ALBANY – The State Public Service Commission Monday approved the state’s Clean Energy Standard aimed at fighting climate change, reducing harmful air pollution, and ensuring a diverse and reliable energy supply.

The Clean Energy Standard will require 50 percent of New York’s electricity to come from renewable energy sources by 2030, with a phase in schedule over the next several years.

The Standard will reduce harmful greenhouse gas emissions and prevent backsliding on progress made to date by maintaining the operation of carbon-free nuclear power plants.

The director of New York AREA, the New York Affordable Reliable Electricity Alliance, a pro-nuclear group, Rob DiFrancesco, applauded the decision and its implications for Indian Point.
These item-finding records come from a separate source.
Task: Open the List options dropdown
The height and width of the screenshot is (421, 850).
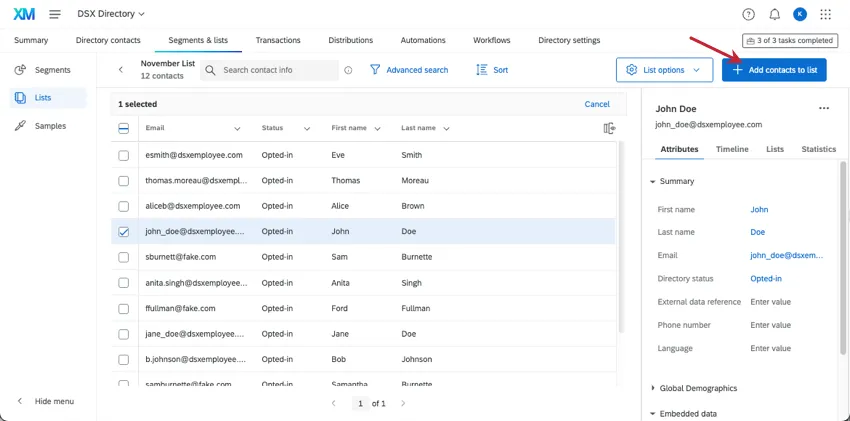Action: 665,70
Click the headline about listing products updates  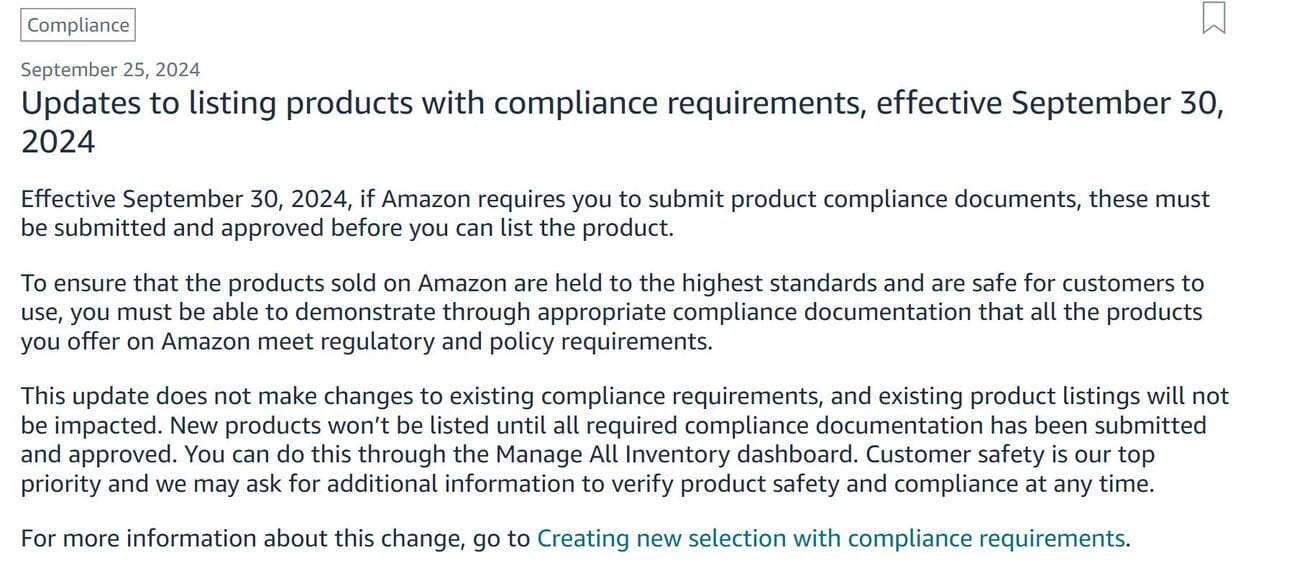click(x=622, y=122)
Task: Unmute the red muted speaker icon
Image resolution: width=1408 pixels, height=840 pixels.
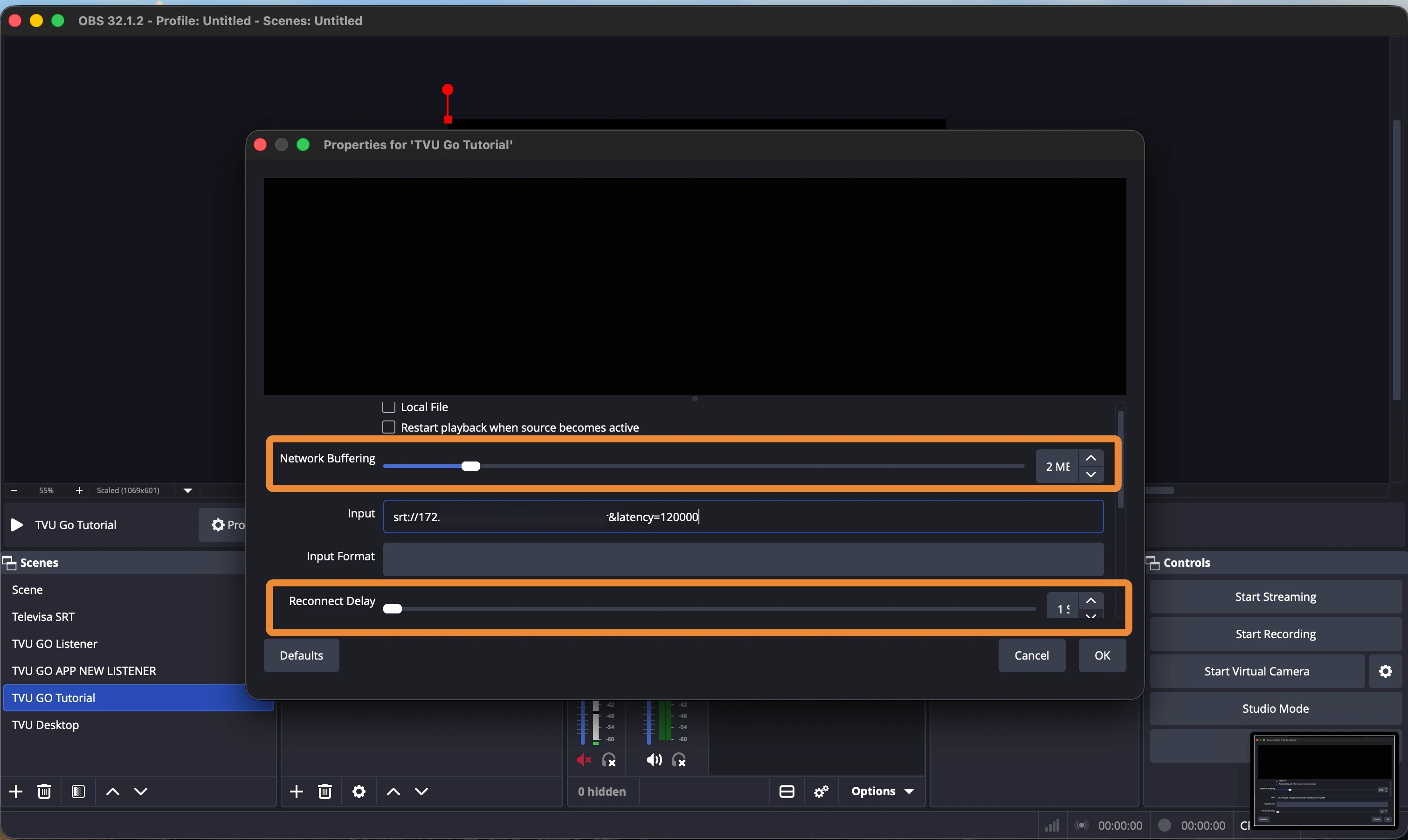Action: [584, 760]

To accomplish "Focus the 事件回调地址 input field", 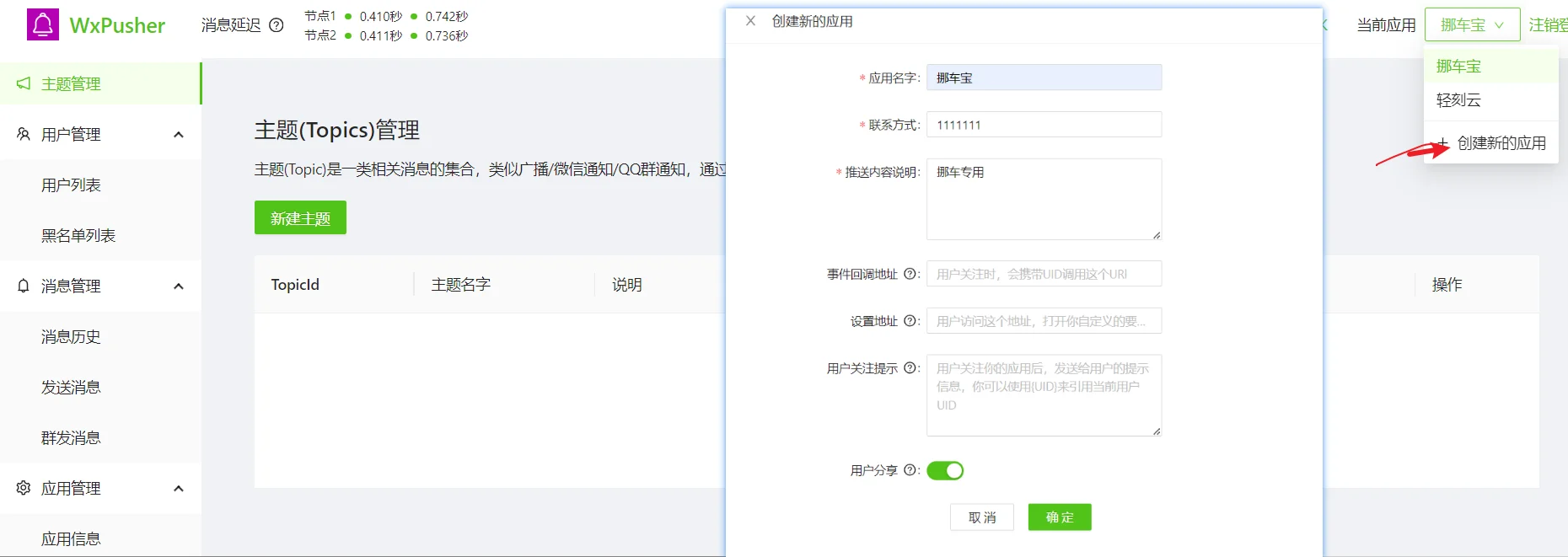I will click(x=1044, y=274).
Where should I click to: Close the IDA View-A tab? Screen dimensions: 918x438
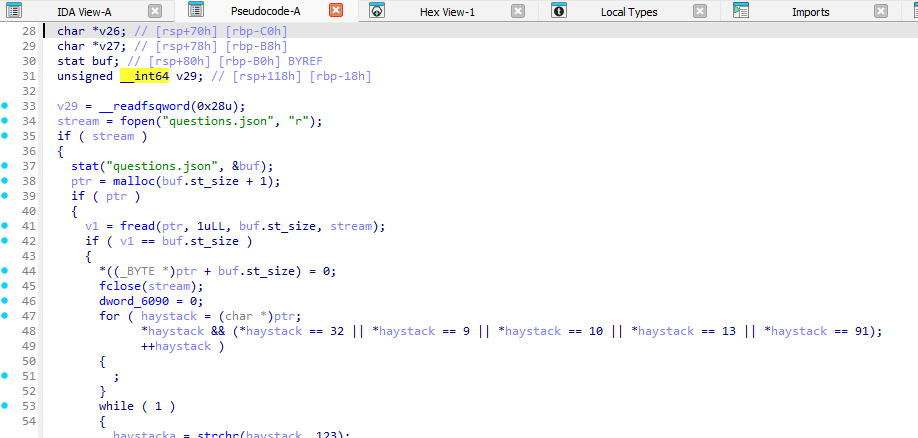click(154, 12)
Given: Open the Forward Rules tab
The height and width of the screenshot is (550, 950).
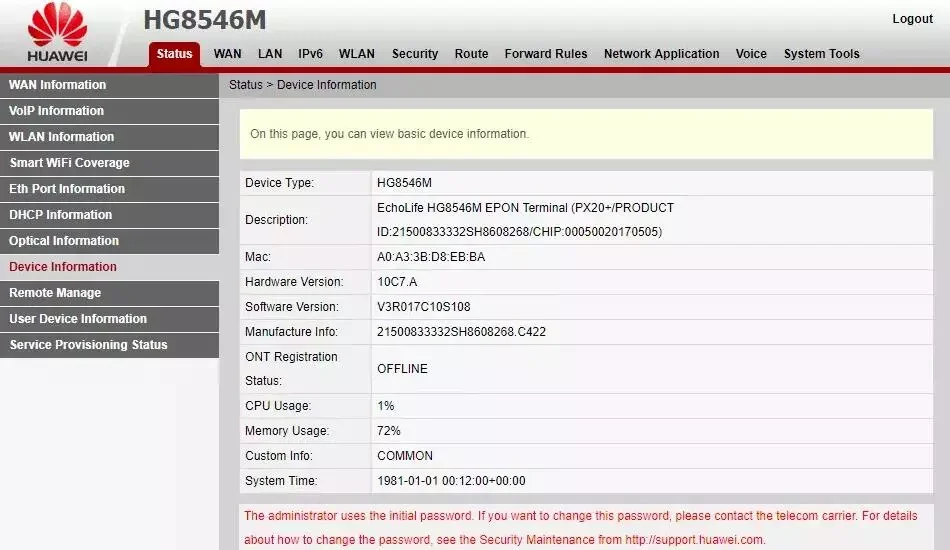Looking at the screenshot, I should coord(546,54).
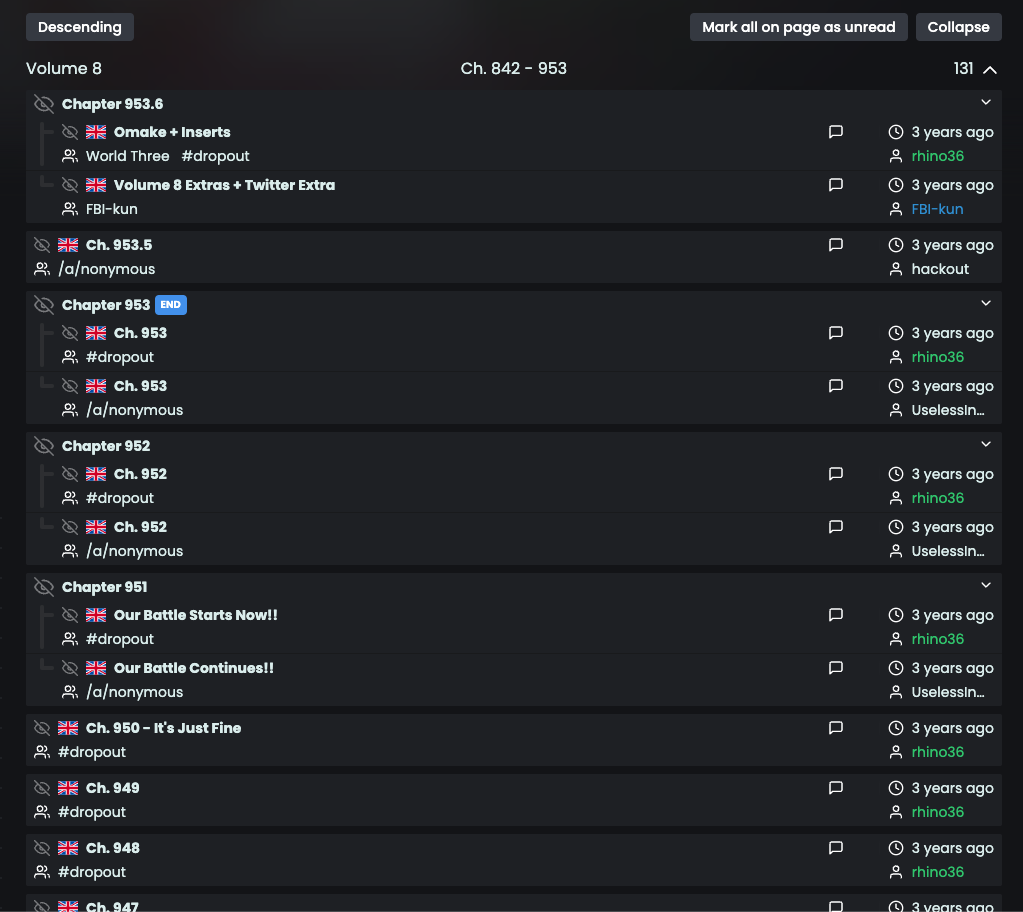The height and width of the screenshot is (912, 1023).
Task: Open uploader profile rhino36 under Ch. 949
Action: (x=937, y=812)
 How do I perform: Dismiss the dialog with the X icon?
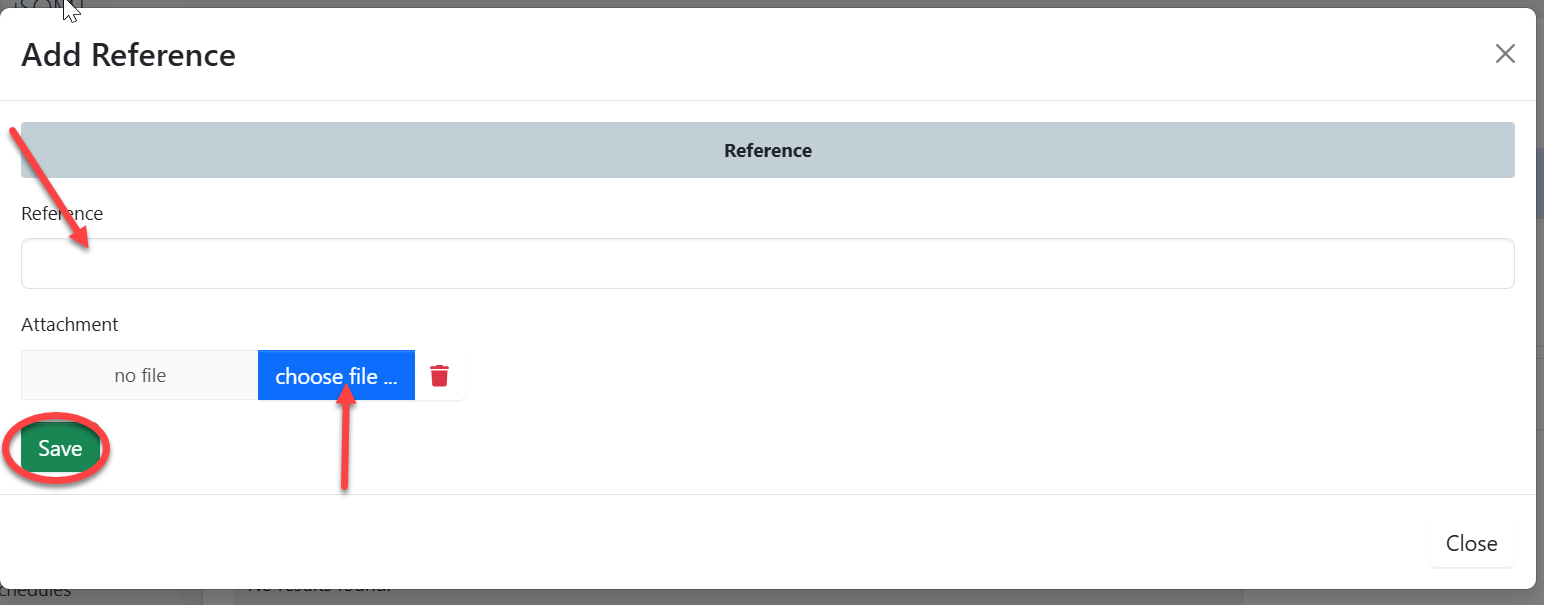pos(1504,54)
“The PSC, by issuing this order [Monday] is saying that nuclear power is, in fact, clean energy. It emits zero carbon, and Indian Point specifically is a great source of jobs and energy for our region, all without emitting carbon,” he said.

DiFrancesco said given the new Standard, the state should withdraw its objection to the relicensing of Indian Point.

Peter Iwanowicz, executive director of Environmental Advocates of New York, said the Standard “moves us down the path towards clean, renewable energy by taking the promise of getting half of our electricity from clean, renewable sources by 2030, and requiring companies to get there.”

But, Darren Suarez, director of government affairs for The Business Council of New York State, said the PSC “failed to properly evaluate the significant costs associated with the Clean Energy Standard.” He said that will cost businesses in the state “billions of dollars and put current and future New York manufacturing jobs in other energy-intensive sectors, in mortal danger.”